Problem statement
Swap "Duplicate" for "Clone" in the lines starting at the one containing "Viewport: 956px width, 990px" and ending at the one containing "(x=760, y=354)", and give those lines back with nothing else changed. Leave the pictures out.
----- Task input
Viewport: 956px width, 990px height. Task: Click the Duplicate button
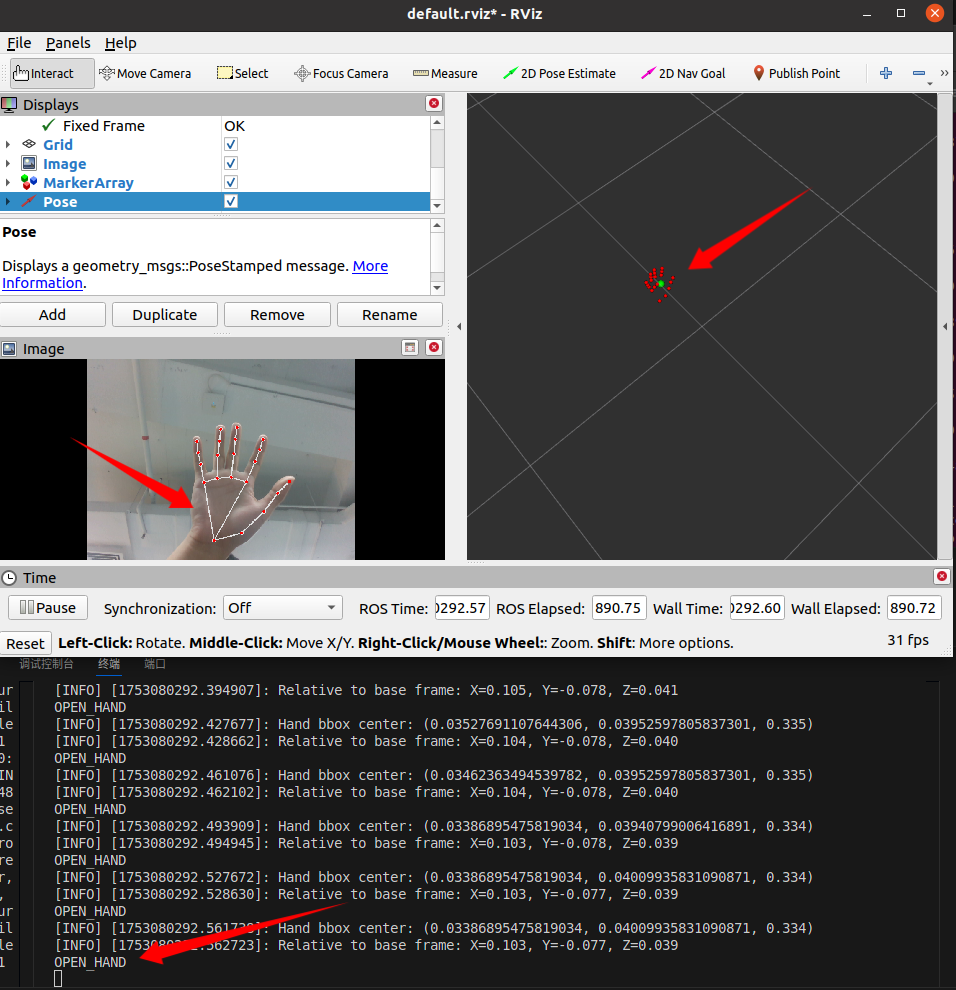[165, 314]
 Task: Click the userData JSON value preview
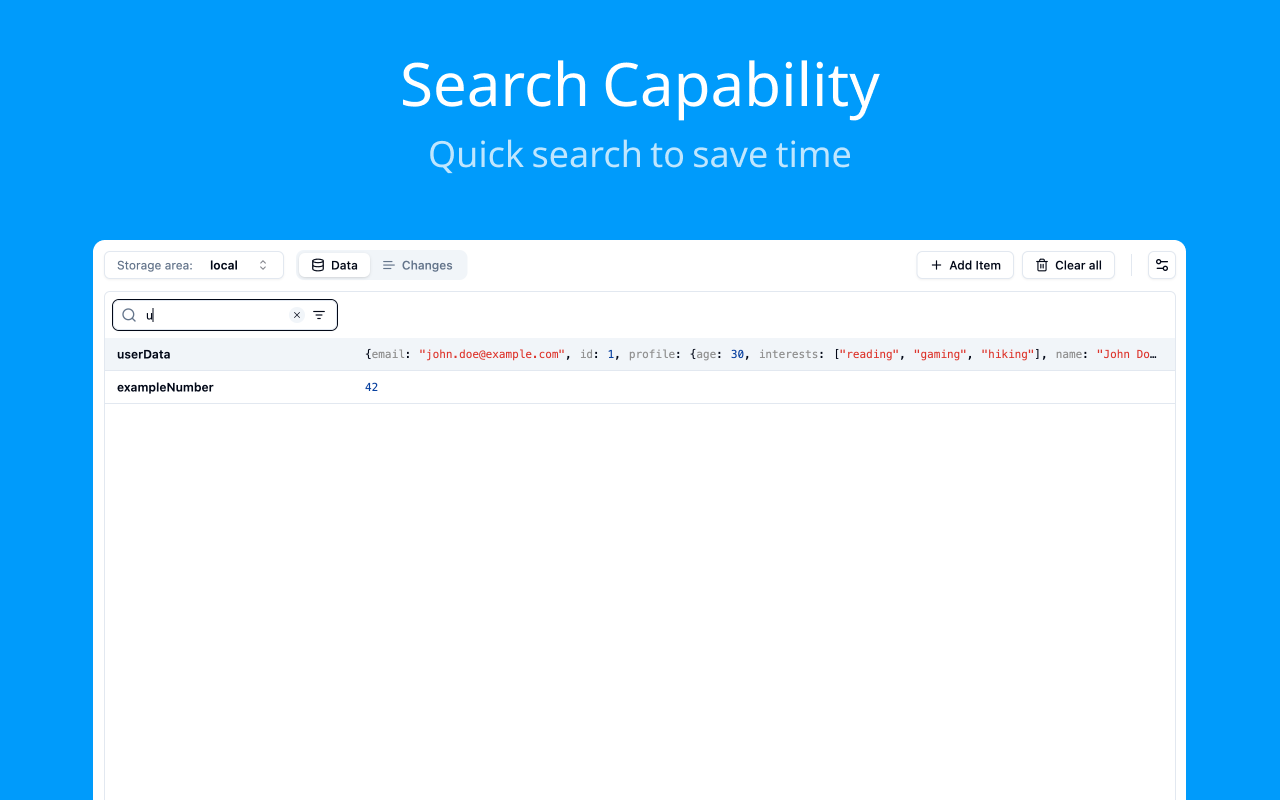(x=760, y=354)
----------
----- Task input
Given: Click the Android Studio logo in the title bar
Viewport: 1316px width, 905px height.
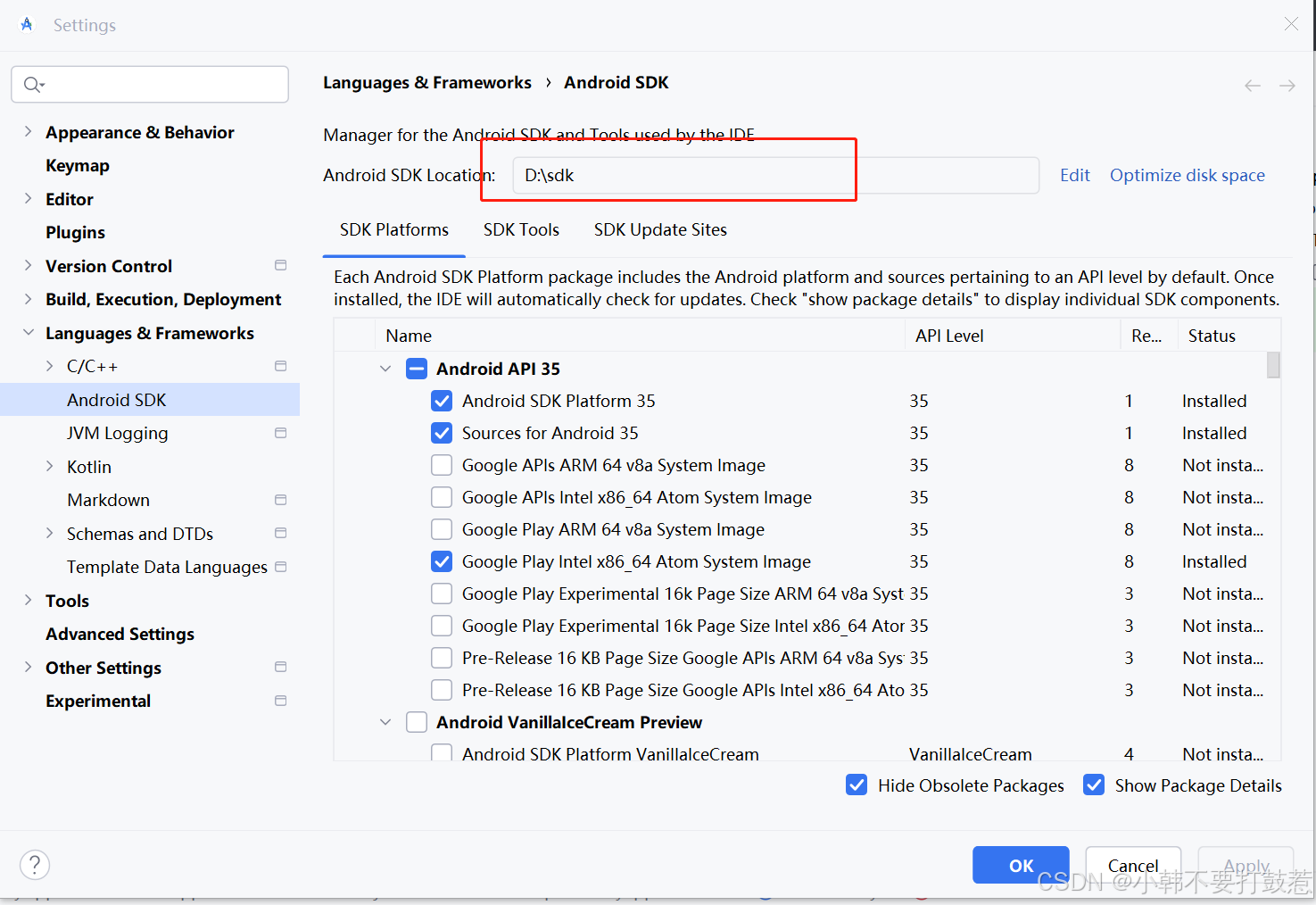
----------
----- Task input
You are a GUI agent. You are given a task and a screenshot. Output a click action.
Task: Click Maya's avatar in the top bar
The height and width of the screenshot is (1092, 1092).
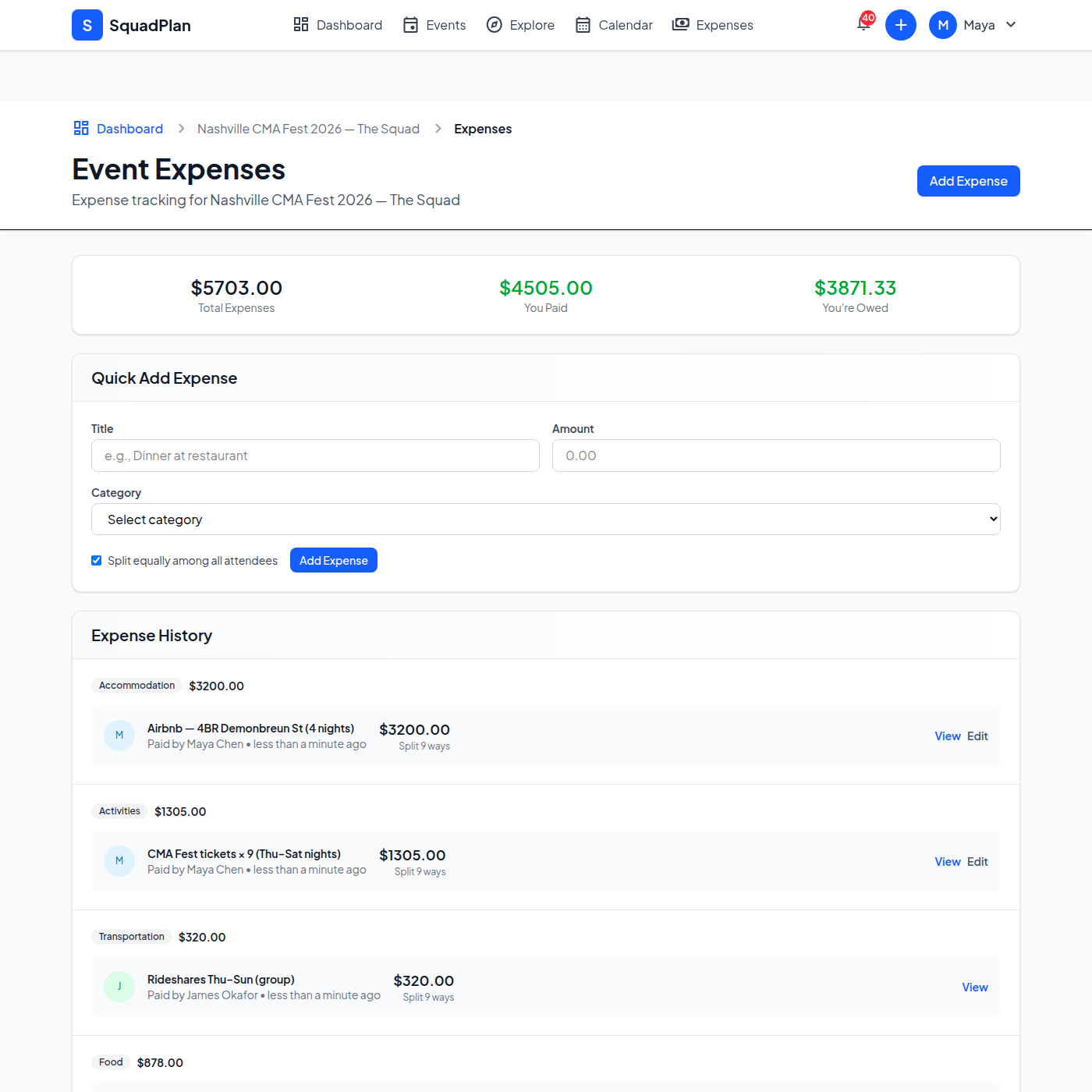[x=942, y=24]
----------
Worked solution
Viewport: 956px width, 990px height. Task: Click the Clone button
[165, 314]
 Task: Click the userData JSON value preview
(x=760, y=354)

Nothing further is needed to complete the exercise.